Reproduce verbatim the items from the line with "[Search] (730, 108)" up to and including the line with "栃木県のFlashの求人 (239, 1212)".
☆ ☆ ☆ ☆ ☆ ☆ ☆
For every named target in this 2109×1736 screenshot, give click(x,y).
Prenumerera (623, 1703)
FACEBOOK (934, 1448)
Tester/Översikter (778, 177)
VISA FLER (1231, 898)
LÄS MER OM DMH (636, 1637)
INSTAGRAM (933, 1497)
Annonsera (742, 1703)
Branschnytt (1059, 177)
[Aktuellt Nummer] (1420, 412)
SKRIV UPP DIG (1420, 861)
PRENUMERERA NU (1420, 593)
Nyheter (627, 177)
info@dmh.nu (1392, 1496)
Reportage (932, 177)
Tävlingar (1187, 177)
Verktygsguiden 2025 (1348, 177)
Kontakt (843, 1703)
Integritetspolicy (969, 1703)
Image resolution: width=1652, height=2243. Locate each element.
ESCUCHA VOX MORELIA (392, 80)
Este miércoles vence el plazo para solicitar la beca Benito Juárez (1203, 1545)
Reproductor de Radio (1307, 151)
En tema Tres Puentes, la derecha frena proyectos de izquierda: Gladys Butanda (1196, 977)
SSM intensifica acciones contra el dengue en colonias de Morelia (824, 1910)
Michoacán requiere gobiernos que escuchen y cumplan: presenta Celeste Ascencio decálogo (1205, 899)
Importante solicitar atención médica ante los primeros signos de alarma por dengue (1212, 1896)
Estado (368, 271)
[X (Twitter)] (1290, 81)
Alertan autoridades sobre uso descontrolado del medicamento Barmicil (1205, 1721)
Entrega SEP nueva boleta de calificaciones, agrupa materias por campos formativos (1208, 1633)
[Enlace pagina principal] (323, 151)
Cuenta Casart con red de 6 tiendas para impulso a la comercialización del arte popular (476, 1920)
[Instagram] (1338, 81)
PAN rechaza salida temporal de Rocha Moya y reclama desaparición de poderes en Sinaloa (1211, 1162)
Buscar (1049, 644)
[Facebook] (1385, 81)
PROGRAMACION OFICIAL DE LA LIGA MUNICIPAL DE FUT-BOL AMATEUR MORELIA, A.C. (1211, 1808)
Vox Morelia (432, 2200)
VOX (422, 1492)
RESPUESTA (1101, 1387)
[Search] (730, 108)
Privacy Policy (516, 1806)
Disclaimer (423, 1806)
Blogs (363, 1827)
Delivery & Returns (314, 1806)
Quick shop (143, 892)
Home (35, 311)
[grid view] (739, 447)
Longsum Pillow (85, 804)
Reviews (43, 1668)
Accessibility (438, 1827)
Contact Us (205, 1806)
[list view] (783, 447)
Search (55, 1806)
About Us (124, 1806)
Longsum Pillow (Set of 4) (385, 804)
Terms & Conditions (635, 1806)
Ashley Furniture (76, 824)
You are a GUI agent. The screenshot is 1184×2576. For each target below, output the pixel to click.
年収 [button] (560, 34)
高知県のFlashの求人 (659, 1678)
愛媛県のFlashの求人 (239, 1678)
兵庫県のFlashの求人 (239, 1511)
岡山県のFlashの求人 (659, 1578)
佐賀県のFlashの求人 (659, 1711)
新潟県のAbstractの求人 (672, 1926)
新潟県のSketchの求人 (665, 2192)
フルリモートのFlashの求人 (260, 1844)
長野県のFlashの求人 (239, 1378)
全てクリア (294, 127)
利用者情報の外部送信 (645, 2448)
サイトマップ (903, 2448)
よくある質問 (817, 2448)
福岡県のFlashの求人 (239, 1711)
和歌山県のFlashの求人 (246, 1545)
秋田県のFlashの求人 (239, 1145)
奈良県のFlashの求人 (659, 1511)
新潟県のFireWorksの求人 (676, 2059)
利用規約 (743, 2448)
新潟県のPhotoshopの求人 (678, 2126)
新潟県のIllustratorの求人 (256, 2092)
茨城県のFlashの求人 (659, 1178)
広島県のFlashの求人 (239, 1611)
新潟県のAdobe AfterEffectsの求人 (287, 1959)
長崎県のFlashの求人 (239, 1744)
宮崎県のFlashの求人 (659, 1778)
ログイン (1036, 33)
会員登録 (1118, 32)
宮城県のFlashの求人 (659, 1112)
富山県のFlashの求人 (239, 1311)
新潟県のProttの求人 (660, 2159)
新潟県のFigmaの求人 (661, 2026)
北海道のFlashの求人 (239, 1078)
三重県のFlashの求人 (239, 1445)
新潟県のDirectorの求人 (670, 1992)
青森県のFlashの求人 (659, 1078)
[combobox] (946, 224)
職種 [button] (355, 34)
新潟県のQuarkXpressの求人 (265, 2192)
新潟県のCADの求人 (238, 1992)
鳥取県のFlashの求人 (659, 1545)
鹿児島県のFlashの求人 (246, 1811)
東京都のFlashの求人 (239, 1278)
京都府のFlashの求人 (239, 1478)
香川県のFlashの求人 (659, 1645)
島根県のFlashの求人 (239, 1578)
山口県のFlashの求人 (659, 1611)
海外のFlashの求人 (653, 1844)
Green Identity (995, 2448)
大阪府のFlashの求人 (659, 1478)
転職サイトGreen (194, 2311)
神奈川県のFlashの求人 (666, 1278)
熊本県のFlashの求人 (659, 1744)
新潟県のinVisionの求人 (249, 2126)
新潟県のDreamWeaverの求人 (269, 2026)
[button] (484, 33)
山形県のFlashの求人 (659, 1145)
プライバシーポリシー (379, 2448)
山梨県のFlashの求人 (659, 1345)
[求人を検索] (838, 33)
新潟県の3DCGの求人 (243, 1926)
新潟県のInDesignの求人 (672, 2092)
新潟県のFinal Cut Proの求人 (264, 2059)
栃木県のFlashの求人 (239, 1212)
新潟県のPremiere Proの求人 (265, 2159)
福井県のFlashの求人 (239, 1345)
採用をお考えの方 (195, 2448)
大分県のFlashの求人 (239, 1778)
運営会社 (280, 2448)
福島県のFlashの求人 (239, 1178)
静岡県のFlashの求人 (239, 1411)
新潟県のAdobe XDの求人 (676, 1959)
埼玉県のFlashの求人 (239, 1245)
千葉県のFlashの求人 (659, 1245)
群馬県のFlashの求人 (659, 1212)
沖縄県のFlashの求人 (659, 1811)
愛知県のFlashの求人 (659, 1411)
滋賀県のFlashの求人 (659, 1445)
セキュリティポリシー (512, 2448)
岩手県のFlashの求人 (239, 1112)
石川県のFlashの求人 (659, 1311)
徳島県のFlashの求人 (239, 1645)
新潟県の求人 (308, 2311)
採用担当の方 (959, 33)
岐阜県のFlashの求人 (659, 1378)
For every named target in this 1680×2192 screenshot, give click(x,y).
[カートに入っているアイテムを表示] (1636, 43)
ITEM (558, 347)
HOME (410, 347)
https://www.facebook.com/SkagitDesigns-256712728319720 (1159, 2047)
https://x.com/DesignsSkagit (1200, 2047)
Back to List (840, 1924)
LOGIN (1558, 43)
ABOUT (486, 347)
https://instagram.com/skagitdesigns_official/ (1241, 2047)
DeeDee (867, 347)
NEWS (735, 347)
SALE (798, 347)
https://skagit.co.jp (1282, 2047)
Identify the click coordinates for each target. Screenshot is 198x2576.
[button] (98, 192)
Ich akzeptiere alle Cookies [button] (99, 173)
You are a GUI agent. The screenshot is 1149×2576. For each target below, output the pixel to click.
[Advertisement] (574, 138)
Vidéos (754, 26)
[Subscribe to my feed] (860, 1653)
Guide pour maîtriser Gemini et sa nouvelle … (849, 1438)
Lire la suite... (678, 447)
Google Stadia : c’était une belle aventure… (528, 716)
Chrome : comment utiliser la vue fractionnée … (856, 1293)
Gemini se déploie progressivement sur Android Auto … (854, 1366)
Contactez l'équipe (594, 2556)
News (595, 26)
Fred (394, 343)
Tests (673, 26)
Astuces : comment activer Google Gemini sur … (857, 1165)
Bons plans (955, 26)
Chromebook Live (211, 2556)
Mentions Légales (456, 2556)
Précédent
☆ ☆ ☆ ☆ ☆ ☆ ☆
_Task solution_:
[Search] (730, 108)
Privacy Policy (516, 1806)
Disclaimer (423, 1806)
Blogs (363, 1827)
Delivery & Returns (314, 1806)
Quick shop (143, 892)
Home (35, 311)
[grid view] (739, 447)
Longsum Pillow (85, 804)
Reviews (43, 1668)
Accessibility (438, 1827)
Contact Us (205, 1806)
[list view] (783, 447)
Search (55, 1806)
About Us (124, 1806)
Longsum Pillow (Set of 4) (385, 804)
Terms & Conditions (635, 1806)
Ashley Furniture (76, 824)
You are a GUI agent. The screenshot is 1184×2576. For each target below, output the pixel to click.
年収 [button] (560, 34)
高知県のFlashの求人 (659, 1678)
愛媛県のFlashの求人 (239, 1678)
兵庫県のFlashの求人 (239, 1511)
岡山県のFlashの求人 (659, 1578)
佐賀県のFlashの求人 (659, 1711)
新潟県のAbstractの求人 (672, 1926)
新潟県のSketchの求人 (665, 2192)
フルリモートのFlashの求人 (260, 1844)
長野県のFlashの求人 (239, 1378)
全てクリア (294, 127)
利用者情報の外部送信 (645, 2448)
サイトマップ (903, 2448)
よくある質問 (817, 2448)
福岡県のFlashの求人 (239, 1711)
和歌山県のFlashの求人 (246, 1545)
秋田県のFlashの求人 (239, 1145)
奈良県のFlashの求人 (659, 1511)
新潟県のFireWorksの求人 (676, 2059)
利用規約 (743, 2448)
新潟県のPhotoshopの求人 (678, 2126)
新潟県のIllustratorの求人 (256, 2092)
茨城県のFlashの求人 (659, 1178)
広島県のFlashの求人 (239, 1611)
新潟県のAdobe AfterEffectsの求人 (287, 1959)
長崎県のFlashの求人 (239, 1744)
宮崎県のFlashの求人 (659, 1778)
ログイン (1036, 33)
会員登録 (1118, 32)
宮城県のFlashの求人 (659, 1112)
富山県のFlashの求人 (239, 1311)
新潟県のProttの求人 (660, 2159)
新潟県のFigmaの求人 (661, 2026)
北海道のFlashの求人 (239, 1078)
三重県のFlashの求人 (239, 1445)
新潟県のDirectorの求人 (670, 1992)
青森県のFlashの求人 (659, 1078)
[combobox] (946, 224)
職種 [button] (355, 34)
新潟県のQuarkXpressの求人 (265, 2192)
新潟県のCADの求人 (238, 1992)
鳥取県のFlashの求人 (659, 1545)
鹿児島県のFlashの求人 (246, 1811)
東京都のFlashの求人 (239, 1278)
京都府のFlashの求人 (239, 1478)
香川県のFlashの求人 (659, 1645)
島根県のFlashの求人 (239, 1578)
山口県のFlashの求人 (659, 1611)
海外のFlashの求人 (653, 1844)
Green Identity (995, 2448)
大阪府のFlashの求人 (659, 1478)
転職サイトGreen (194, 2311)
神奈川県のFlashの求人 (666, 1278)
熊本県のFlashの求人 (659, 1744)
新潟県のinVisionの求人 (249, 2126)
新潟県のDreamWeaverの求人 (269, 2026)
[button] (484, 33)
山形県のFlashの求人 (659, 1145)
プライバシーポリシー (379, 2448)
山梨県のFlashの求人 (659, 1345)
[求人を検索] (838, 33)
新潟県の3DCGの求人 (243, 1926)
新潟県のInDesignの求人 (672, 2092)
新潟県のFinal Cut Proの求人 (264, 2059)
栃木県のFlashの求人 (239, 1212)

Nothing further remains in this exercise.